═══ Фрагмент источника

Я горжусь своими артистами
Дмитрий Анатольевич Крымов, режиссёр, педагог и художник, в эксклюзивном интервью для нашего сайта рассказывает о новом спектакле своей лаборатории, о Шекспире и о том, как можно сделать спектакль, который не будет спектаклем.
— «Сон в летнюю ночь» — пьеса комедийная, совсем непохожая на тот материал, с которым ваша лаборатория работала раньше, будет ли постановка сильно отличаться от других ваших спектаклей — стилистически, эстетически, ещё как-то?
— Мы её сильно переделали, эту пьесу. Так что в ней можно и не узнать тот оригинал, который вы знаете и любите. Вы полюбите, я надеюсь, наш спектакль, но как нечто другое.
Слов Шекспира в ней почти не будет, наш сюжет — только часть шекспировской пьесы, который мы к тому же пересказываем своими словами. Всё это зрелище не по шекспировским нотам сыграно.

══════
═══ Список строк

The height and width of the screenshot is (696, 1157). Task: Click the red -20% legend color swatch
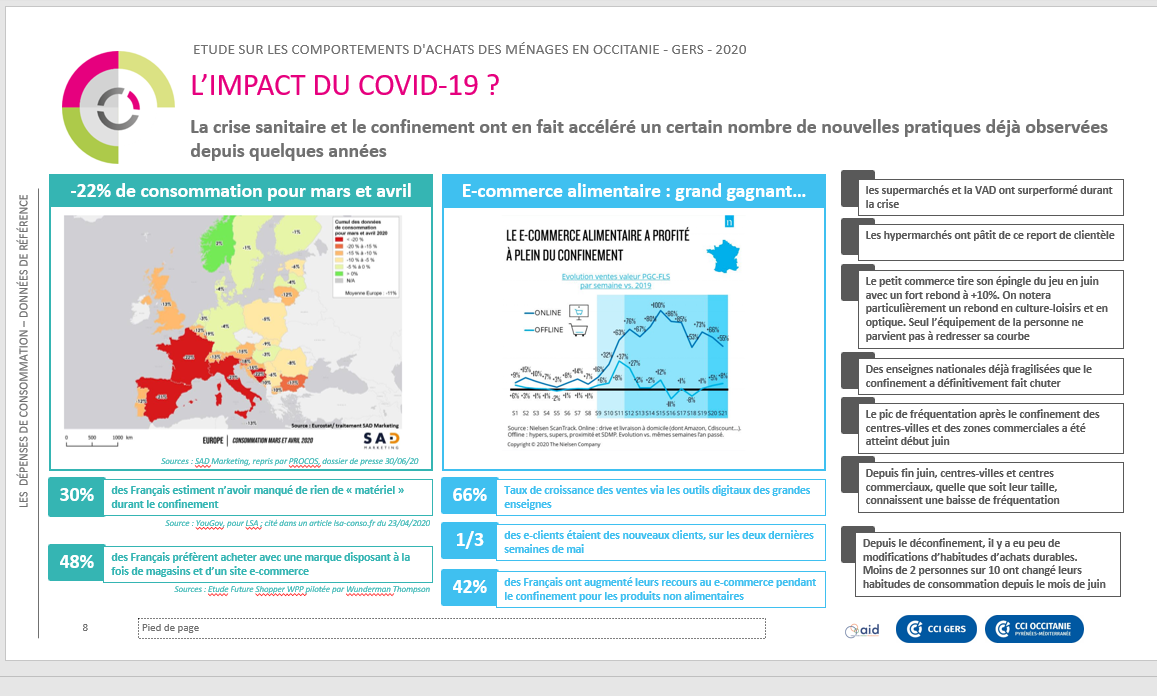coord(339,239)
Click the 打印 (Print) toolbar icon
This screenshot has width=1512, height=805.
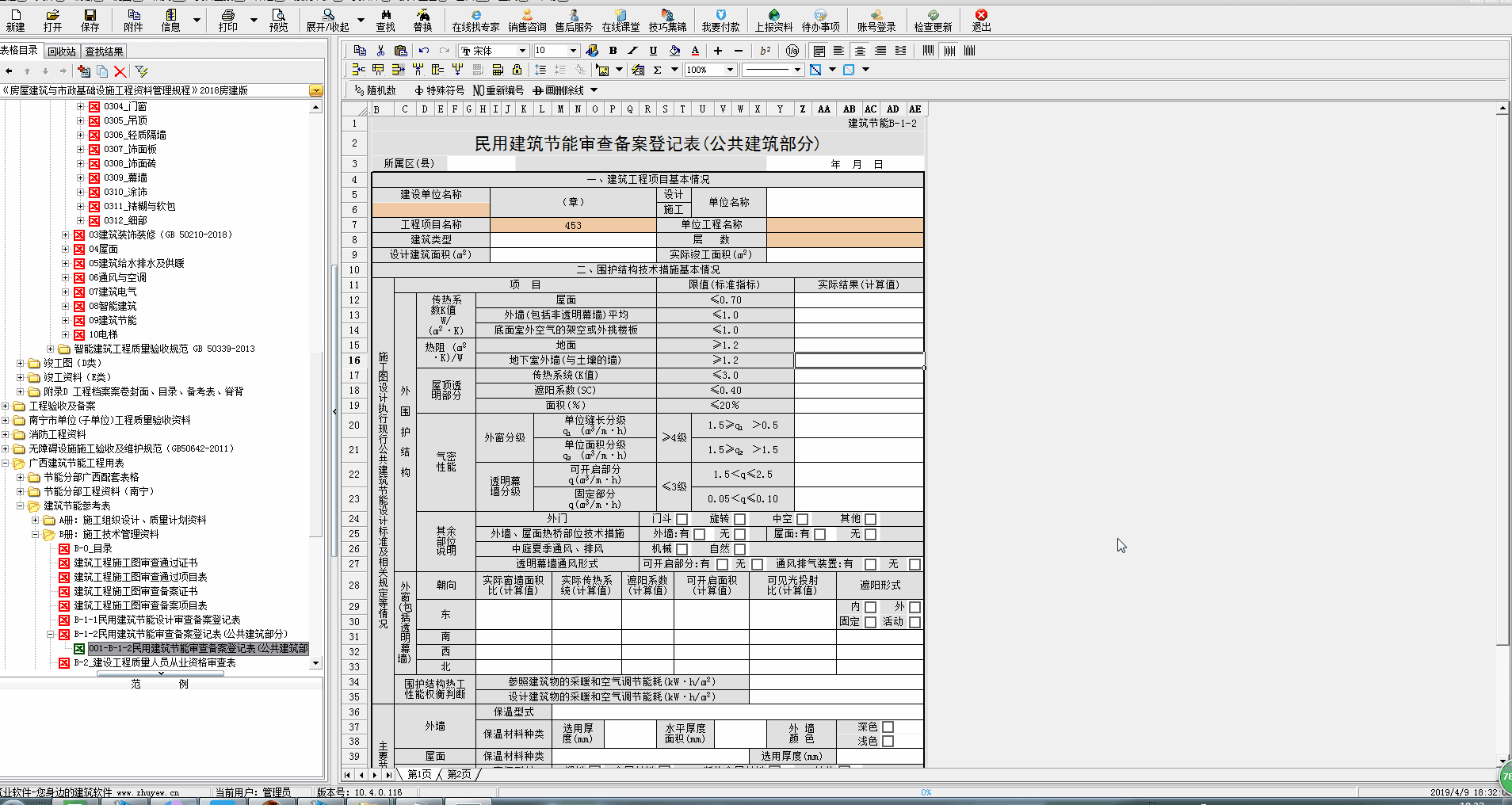(227, 21)
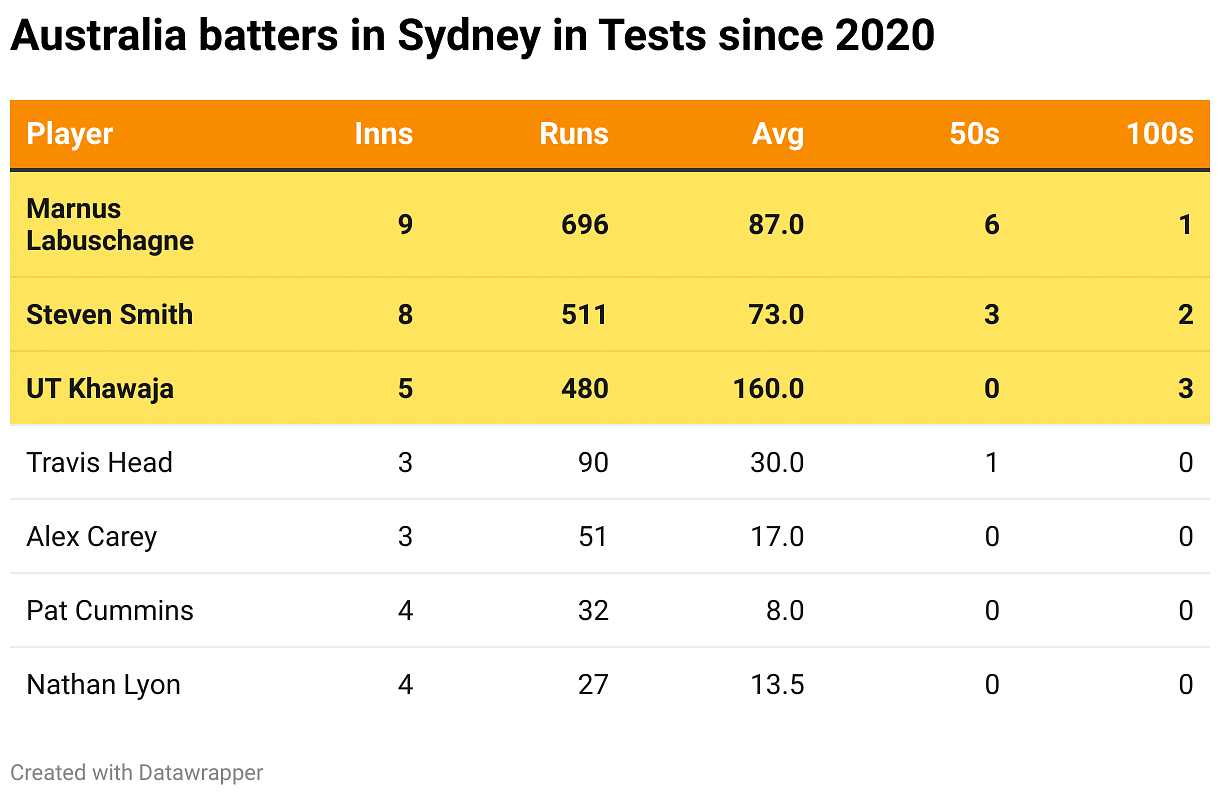The height and width of the screenshot is (796, 1220).
Task: Click the Steven Smith player name
Action: coord(110,314)
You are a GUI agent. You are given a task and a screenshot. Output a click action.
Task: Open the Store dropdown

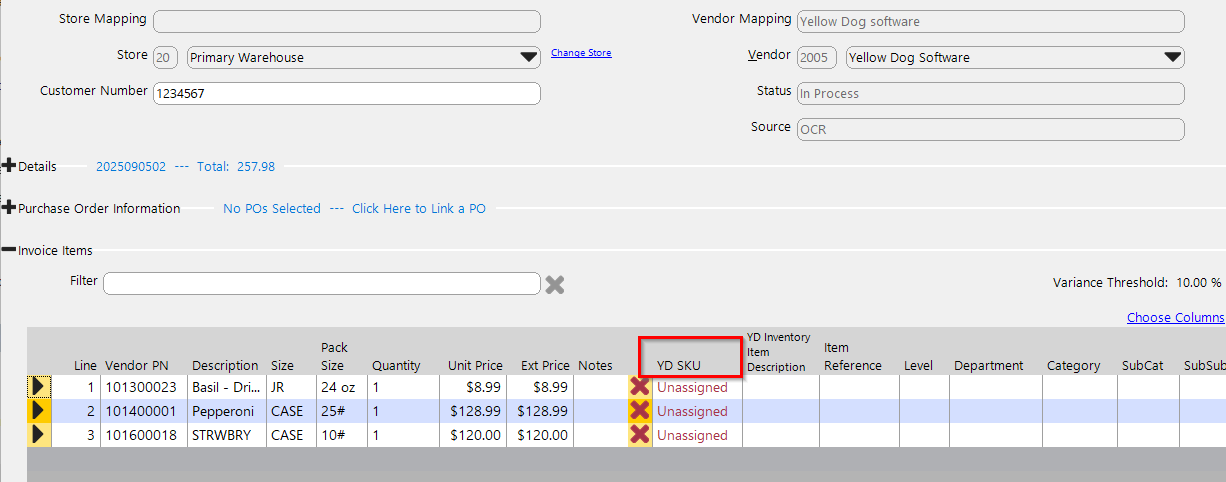(529, 58)
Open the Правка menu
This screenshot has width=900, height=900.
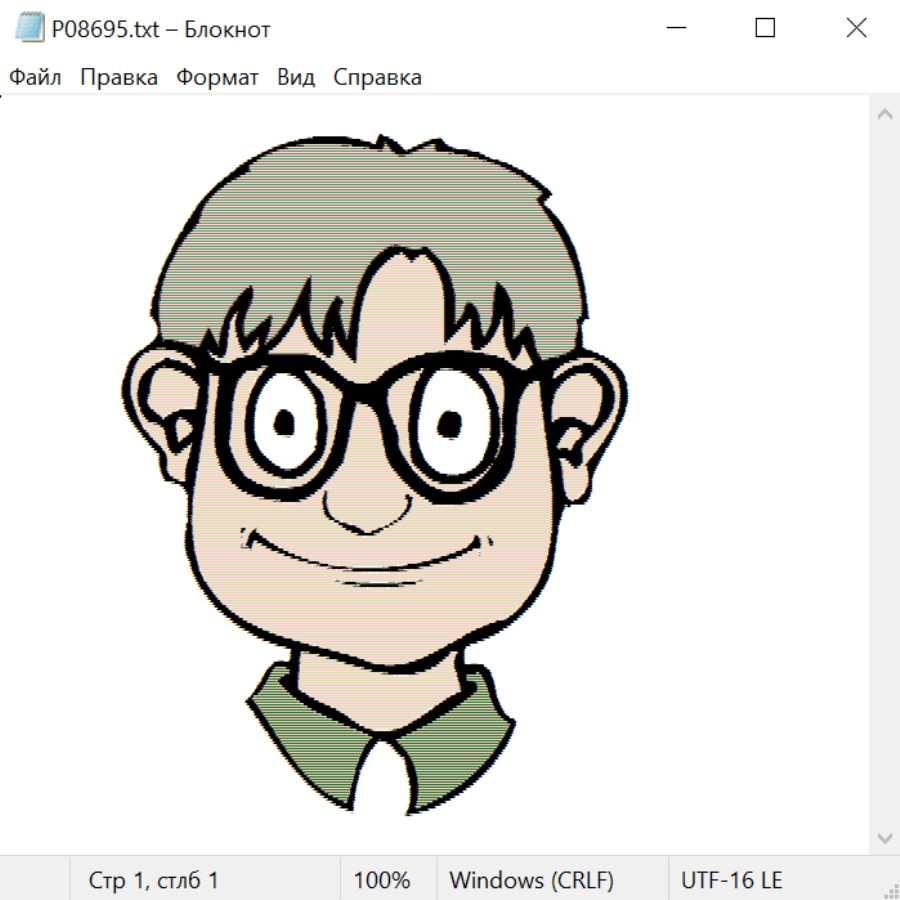click(119, 78)
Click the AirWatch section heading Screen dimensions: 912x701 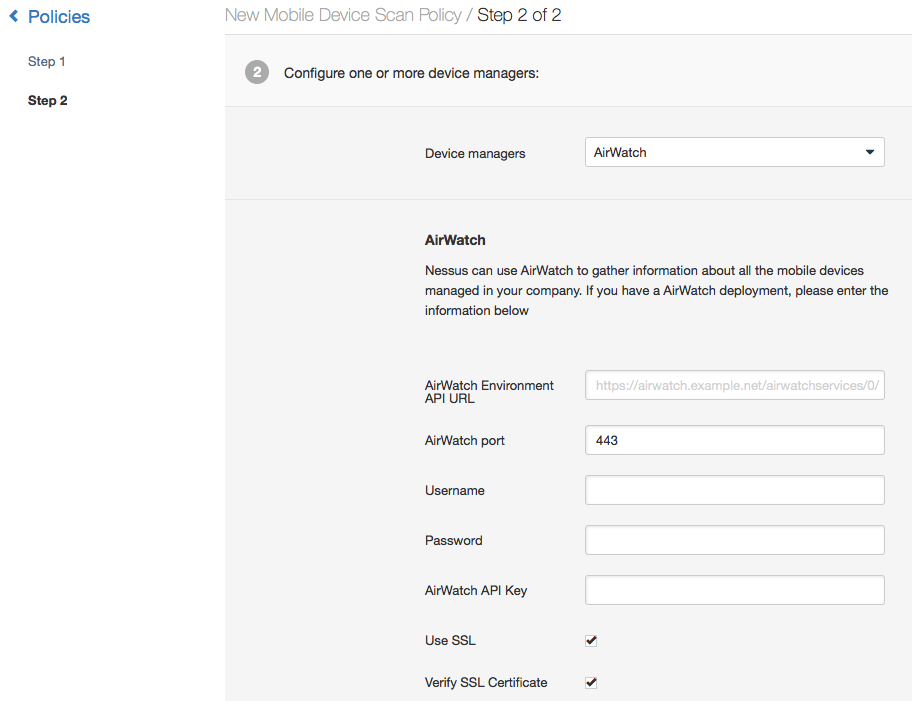point(455,240)
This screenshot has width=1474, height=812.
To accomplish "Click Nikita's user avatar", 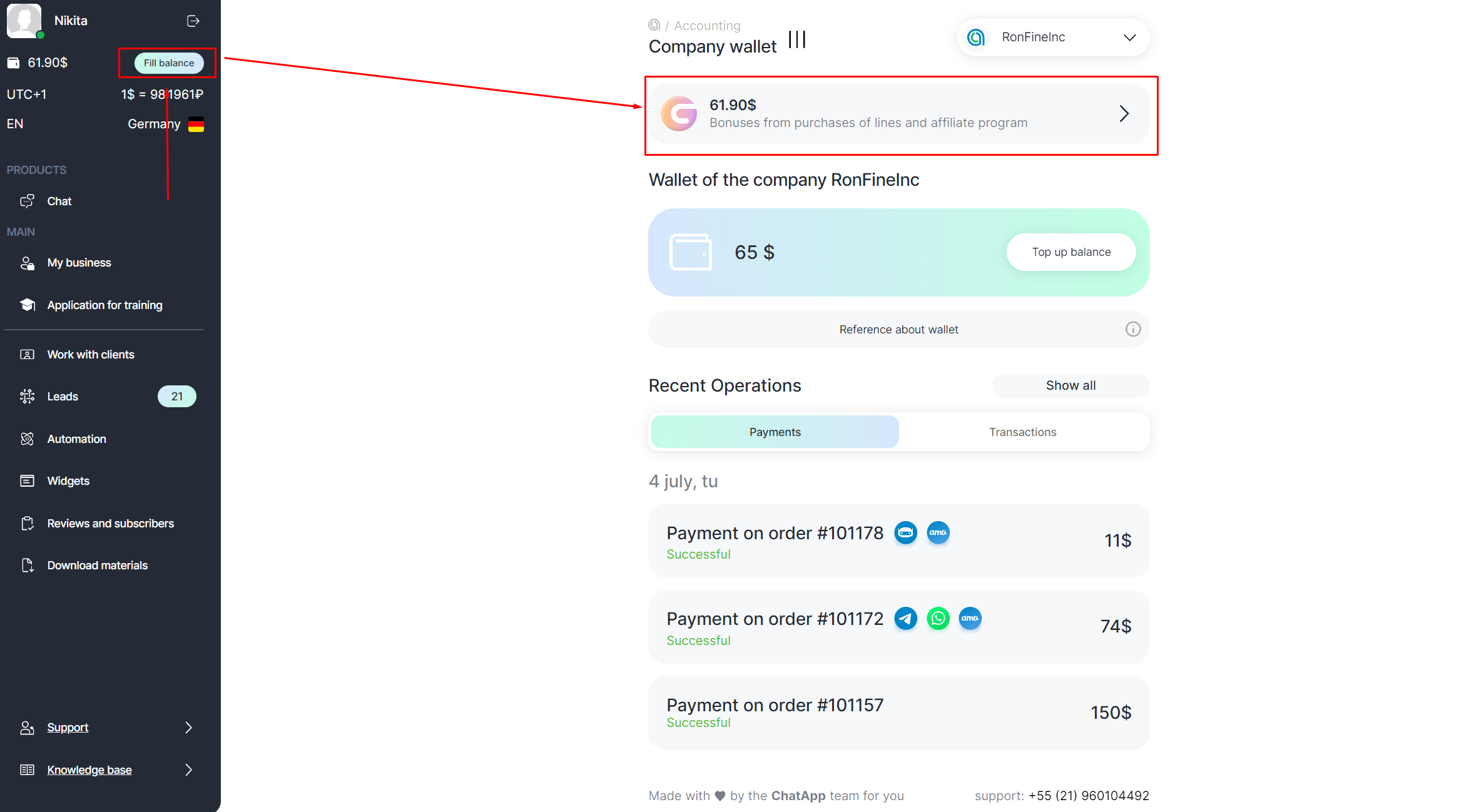I will 24,20.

══════

Требования =
1. Назовите все занятия Дмитрия Анатольевича Крымова, перечисленные во вступлении к интервью.
2. Повторите дословно часть интервью от «Я горжусь своими» до «как нечто другое.».
3. Продолжите интервью о постановке «Сна в летнюю ночь», начав сразу после его последнего предложения.

Решённые задания =
1. режиссёр, педагог, художник

2.
Я горжусь своими артистами
Дмитрий Анатольевич Крымов, режиссёр, педагог и художник, в эксклюзивном интервью для нашего сайта рассказывает о новом спектакле своей лаборатории, о Шекспире и о том, как можно сделать спектакль, который не будет спектаклем.
— «Сон в летнюю ночь» — пьеса комедийная, совсем непохожая на тот материал, с которым ваша лаборатория работала раньше, будет ли постановка сильно отличаться от других ваших спектаклей — стилистически, эстетически, ещё как-то?
— Мы её сильно переделали, эту пьесу. Так что в ней можно и не узнать тот оригинал, который вы знаете и любите. Вы полюбите, я надеюсь, наш спектакль, но как нечто другое.

3.
— Это можно понять, столько было уже сделано аранжировок…
— Да, мне кажется, лучше ошибиться, но сделать что-то своё, чем быть одним из многих.
— Эту пьесу так много и часто ставили, что ещё в 1960-м Питер Брук решил, наконец, избавиться от канонического прочтения — с бесчисленным количеством эльфов и красивостей, и поставил пьесу в пустом белом зале. Не было соблазна поступить также?
— Ну, вот у него уже в 1960-м году нервы не выдержали… Мы взяли только часть, самый конец пьесы… вот знаете, картина «Утро в сосновом бору», Шишкина. Ну, где мишки. Смотреть на неё невозможно уже, из-за конфеты, из-за всего. Но если взять квадратный сантиметр леса, как-то укрупнить, представить себе каких-то персонажей Руссо… так джунглями становится этот еловый лес, и что-то другое из него появится, из этих знакомых сосновых иголок. Это абсурдно, но именно это мы и сделали.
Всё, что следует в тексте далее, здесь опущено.